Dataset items

- - - -

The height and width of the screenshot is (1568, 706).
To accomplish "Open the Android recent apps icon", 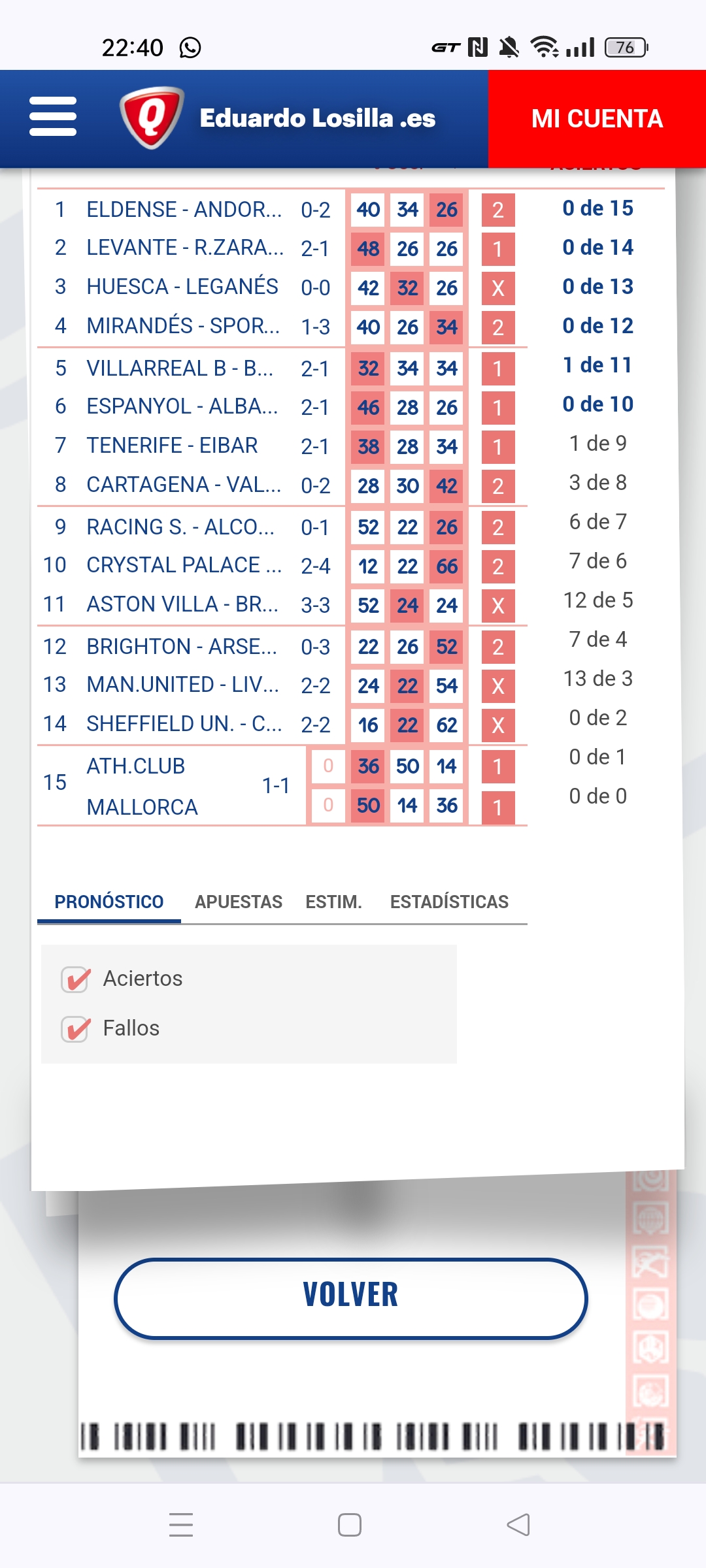I will click(181, 1524).
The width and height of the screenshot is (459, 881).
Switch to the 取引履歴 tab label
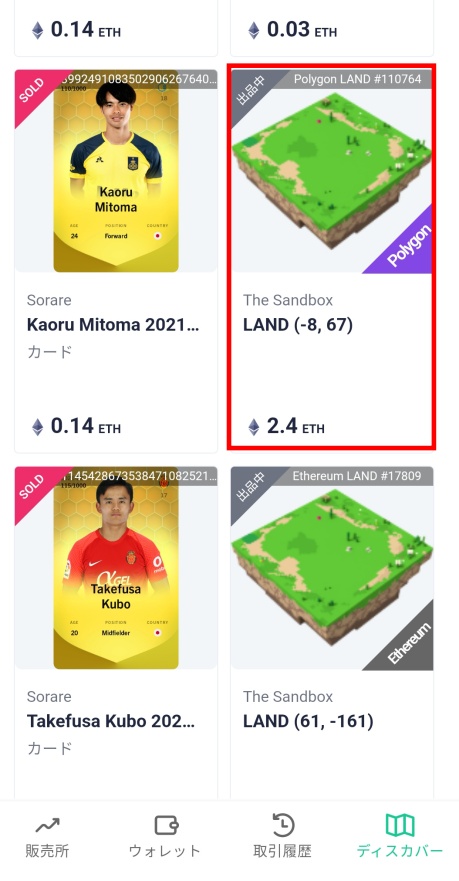(x=283, y=851)
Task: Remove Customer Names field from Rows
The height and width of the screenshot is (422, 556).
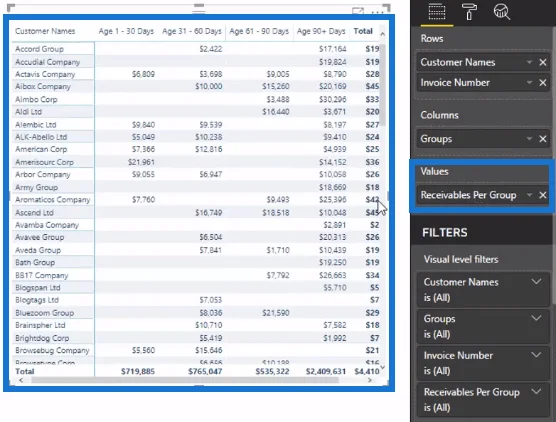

- - - -

■ Exercise aim
Scan the records above and show every line in which the word "height" occurs.

■ Exercise answer
The height and width of the screenshot is (1568, 706).
The width and height of the screenshot is (459, 881).
The height and width of the screenshot is (422, 556).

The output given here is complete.